Problem statement: Once you have checked the records that follow, state how many of their lines hold "computer", giving the number only.

Stored records:
....
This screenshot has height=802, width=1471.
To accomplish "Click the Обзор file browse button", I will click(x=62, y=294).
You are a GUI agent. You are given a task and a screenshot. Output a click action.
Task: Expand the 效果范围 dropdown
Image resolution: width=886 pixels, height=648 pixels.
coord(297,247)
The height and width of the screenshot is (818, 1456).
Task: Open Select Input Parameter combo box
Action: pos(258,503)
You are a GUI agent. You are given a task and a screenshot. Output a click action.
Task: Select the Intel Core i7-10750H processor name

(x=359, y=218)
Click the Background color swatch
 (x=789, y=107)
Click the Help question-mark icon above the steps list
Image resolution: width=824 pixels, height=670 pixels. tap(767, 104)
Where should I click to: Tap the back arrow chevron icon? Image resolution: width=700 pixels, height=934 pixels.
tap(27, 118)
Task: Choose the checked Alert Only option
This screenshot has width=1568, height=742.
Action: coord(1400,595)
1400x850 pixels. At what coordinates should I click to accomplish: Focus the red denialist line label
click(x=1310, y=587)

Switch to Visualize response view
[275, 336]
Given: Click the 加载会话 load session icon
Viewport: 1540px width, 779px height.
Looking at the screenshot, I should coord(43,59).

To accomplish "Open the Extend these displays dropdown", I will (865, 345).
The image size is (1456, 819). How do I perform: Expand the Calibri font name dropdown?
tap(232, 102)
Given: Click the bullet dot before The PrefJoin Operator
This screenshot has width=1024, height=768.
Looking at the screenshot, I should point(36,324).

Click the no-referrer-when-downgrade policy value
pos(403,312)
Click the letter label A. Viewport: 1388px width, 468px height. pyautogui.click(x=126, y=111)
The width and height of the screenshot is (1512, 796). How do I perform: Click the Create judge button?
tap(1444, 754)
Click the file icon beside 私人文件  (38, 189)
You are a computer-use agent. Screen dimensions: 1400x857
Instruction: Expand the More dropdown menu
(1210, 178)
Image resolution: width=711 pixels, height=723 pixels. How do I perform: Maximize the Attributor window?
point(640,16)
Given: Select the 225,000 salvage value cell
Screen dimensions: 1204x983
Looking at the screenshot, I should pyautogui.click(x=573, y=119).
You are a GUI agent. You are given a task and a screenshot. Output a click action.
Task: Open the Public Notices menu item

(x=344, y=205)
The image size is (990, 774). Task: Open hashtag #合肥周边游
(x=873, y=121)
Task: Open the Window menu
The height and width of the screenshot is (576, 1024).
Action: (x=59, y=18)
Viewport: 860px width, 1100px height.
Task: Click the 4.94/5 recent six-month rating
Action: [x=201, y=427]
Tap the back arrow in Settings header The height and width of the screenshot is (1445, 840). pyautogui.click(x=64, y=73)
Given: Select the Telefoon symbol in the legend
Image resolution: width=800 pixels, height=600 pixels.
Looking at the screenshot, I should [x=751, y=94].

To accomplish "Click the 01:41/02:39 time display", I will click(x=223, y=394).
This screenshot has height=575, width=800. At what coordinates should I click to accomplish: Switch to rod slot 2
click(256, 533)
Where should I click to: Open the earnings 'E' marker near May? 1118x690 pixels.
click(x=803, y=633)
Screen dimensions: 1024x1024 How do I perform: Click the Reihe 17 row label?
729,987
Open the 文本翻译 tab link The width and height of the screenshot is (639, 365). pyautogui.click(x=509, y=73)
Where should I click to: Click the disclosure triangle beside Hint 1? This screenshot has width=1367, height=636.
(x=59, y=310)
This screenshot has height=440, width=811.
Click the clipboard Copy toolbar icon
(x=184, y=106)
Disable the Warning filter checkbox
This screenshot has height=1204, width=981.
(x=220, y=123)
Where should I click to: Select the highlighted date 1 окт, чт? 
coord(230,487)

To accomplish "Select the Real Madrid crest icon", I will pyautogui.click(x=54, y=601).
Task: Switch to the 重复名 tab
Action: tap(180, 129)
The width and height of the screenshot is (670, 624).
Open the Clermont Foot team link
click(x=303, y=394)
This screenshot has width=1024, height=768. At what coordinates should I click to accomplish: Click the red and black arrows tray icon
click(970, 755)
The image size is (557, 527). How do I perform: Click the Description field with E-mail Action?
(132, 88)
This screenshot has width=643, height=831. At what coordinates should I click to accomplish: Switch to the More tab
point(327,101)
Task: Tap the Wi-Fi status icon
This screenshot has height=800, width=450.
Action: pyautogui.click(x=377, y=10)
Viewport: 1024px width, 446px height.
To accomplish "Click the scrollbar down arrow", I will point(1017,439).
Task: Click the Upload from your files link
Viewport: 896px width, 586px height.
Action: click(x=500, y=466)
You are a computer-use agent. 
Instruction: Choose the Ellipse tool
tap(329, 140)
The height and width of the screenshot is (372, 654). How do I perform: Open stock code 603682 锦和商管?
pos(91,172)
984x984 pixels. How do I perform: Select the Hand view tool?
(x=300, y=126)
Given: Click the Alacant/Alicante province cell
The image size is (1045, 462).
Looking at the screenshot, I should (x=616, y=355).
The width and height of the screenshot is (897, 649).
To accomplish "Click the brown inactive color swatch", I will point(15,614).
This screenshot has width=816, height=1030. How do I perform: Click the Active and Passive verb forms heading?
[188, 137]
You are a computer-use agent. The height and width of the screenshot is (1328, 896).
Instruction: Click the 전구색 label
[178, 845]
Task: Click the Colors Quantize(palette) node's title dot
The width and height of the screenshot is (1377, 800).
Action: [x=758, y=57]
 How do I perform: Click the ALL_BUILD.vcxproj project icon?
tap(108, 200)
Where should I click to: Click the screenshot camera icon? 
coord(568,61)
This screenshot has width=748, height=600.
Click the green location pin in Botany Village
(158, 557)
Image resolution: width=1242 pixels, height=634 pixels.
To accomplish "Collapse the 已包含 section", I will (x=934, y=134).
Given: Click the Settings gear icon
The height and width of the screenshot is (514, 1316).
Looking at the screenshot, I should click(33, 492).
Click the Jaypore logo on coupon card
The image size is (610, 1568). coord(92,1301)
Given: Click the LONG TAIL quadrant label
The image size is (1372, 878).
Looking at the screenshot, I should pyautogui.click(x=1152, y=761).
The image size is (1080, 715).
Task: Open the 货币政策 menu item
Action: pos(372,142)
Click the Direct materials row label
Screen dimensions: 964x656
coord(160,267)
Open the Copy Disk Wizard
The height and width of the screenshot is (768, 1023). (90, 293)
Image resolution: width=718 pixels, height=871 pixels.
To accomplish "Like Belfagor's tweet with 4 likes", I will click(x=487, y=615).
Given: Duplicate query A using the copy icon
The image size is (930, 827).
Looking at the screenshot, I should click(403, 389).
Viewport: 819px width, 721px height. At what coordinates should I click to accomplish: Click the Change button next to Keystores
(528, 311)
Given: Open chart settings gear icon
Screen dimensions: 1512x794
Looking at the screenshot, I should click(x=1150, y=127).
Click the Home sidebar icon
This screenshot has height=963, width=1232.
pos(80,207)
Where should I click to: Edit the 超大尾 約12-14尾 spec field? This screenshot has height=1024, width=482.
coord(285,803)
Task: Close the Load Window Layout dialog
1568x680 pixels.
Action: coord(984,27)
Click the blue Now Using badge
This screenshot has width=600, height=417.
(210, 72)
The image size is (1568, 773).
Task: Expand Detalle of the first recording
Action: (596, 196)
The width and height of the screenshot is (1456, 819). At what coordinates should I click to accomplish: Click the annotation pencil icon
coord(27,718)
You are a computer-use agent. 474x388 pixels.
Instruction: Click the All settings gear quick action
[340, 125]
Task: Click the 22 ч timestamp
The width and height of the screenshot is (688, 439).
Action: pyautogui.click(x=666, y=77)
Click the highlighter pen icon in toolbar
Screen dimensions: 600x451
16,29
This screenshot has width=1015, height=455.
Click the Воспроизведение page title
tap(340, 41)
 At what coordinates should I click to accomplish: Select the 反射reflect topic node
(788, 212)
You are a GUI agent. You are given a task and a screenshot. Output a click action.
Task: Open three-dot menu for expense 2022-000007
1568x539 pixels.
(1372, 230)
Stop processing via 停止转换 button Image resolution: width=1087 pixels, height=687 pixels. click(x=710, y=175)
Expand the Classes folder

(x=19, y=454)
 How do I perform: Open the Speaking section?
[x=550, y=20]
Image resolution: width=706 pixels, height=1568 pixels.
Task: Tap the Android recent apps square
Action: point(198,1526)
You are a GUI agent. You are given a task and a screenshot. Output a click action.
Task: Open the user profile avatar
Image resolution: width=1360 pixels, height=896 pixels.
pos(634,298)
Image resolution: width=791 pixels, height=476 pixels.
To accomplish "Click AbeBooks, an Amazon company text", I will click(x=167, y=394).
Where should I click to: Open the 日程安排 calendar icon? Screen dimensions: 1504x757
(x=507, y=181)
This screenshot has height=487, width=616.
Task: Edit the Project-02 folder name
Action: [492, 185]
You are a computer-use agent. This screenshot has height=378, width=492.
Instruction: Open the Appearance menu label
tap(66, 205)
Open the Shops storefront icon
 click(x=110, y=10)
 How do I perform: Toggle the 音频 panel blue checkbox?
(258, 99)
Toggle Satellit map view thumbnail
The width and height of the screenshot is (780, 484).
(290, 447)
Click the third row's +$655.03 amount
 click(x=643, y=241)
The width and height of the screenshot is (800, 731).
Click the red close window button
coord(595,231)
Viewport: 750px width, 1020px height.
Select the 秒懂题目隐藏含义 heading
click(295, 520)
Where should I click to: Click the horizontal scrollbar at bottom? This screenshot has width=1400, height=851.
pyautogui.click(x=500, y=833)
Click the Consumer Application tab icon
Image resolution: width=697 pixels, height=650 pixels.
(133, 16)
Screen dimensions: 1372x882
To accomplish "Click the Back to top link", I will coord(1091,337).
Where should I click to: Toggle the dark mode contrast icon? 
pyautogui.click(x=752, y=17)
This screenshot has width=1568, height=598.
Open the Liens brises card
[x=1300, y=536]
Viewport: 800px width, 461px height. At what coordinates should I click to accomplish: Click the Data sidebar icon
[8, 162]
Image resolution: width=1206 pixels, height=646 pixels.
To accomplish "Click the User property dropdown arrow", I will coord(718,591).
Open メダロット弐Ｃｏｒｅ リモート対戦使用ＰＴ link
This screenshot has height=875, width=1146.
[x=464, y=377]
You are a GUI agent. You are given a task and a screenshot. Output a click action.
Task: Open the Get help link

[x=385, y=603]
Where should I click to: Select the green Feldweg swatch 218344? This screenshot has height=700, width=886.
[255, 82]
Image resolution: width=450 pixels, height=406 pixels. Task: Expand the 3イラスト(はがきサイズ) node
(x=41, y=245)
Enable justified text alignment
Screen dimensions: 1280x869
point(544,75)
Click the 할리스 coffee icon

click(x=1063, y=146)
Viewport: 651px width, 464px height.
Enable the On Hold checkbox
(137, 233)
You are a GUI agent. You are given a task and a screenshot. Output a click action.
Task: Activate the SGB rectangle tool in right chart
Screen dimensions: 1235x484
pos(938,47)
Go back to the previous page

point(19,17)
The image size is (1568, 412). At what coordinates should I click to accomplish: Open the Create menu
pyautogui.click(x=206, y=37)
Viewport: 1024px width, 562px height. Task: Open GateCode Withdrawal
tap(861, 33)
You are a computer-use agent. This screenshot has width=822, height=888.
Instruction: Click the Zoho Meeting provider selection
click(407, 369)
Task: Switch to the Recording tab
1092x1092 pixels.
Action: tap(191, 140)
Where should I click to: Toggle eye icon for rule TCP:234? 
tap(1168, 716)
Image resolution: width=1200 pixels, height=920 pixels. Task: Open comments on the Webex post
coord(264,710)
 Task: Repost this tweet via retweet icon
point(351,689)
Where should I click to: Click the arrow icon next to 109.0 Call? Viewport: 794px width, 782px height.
....
Response area: 6